I am grateful to the hon. Gentleman for his support. He will be aware that in the judge's summing up yesterday in Preston he praised the performance of the local police in what was a difficult and lengthy investigation. Credit is of course due to the police, as it is to the relatives of the victims. In particular, I pay tribute—it is difficult to find the words to do so—to the daughter of Mrs. Grundy because, without her intervention and early investigation, I fear that Harold Shipman would have continued his killing ways.

Mr. Andrew F. Bennett (Denton and Reddish)

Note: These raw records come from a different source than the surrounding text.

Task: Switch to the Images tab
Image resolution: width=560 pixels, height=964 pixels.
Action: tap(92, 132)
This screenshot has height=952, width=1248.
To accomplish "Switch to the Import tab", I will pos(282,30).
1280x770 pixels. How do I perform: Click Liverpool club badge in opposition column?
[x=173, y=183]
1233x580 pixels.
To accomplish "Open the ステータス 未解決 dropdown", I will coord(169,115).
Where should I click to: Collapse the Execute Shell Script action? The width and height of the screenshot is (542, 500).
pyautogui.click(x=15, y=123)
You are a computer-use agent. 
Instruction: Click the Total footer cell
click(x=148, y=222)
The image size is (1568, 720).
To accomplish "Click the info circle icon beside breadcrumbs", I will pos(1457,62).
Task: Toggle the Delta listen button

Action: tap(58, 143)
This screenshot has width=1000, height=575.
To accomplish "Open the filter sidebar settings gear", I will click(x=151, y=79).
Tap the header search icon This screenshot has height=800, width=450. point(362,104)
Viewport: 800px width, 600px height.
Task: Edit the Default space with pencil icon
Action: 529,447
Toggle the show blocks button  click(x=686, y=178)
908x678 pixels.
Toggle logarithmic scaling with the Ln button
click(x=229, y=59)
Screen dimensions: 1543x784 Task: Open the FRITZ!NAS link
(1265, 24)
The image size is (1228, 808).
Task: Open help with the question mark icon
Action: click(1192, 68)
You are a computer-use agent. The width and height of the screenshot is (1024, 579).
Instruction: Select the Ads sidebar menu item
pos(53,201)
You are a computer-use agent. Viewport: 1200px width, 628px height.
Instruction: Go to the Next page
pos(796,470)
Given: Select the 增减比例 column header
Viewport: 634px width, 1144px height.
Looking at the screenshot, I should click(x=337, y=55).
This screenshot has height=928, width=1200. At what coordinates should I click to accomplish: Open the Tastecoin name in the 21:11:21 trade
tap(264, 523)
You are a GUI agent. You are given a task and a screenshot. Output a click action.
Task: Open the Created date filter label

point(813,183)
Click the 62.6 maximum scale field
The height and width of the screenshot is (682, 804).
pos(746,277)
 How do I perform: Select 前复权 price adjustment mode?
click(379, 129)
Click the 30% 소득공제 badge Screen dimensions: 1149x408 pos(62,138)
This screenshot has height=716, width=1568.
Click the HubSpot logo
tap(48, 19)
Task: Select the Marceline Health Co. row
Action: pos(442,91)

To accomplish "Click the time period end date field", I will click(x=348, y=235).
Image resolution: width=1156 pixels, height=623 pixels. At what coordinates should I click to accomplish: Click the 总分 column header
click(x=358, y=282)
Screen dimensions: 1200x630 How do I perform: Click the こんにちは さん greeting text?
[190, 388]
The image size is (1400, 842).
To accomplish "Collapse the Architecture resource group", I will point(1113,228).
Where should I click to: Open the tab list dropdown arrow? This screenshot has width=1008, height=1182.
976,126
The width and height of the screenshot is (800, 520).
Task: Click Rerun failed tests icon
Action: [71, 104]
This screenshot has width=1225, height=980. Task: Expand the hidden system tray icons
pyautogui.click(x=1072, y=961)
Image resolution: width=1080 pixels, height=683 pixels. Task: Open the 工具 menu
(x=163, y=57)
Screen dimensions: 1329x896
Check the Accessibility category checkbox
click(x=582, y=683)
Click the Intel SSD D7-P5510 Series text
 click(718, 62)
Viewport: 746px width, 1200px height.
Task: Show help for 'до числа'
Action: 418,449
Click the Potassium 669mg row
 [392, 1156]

I echo the expressions of condolence to the families and friends of all those murdered, and I offer the sympathy of the House to all those in Tameside who are uncertain about what happened to their relatives or friends. I wish to press my right hon. Friend to consider carefully the appointment that he will shortly make to the chairmanship of the West Pennine health authority. Will he try to ensure that, through that appointment, he gives new direction to the health authority to try to restore confidence to all those people in Tameside and Oldham who use its services? Will he try to make sure that that new appointment gives a new direction to the health authority that will help to restore confidence to all those people in Tameside and Oldham who use its services?

Mr. Milburn

We will give proper and due consideration to that appointment when it comes up. Inevitably, the health authority is in the spotlight at the moment, and it has acted to suspend its GP adviser. The health authority has produced its own internal report, which we at the Department of Health have received and which the authority published at its press conference last night. However, it is also appropriate that the inquiry considers the role and conduct of the authority, alongside that of the other statutory agencies, such as the police, the coroners service, the registrars service, and others.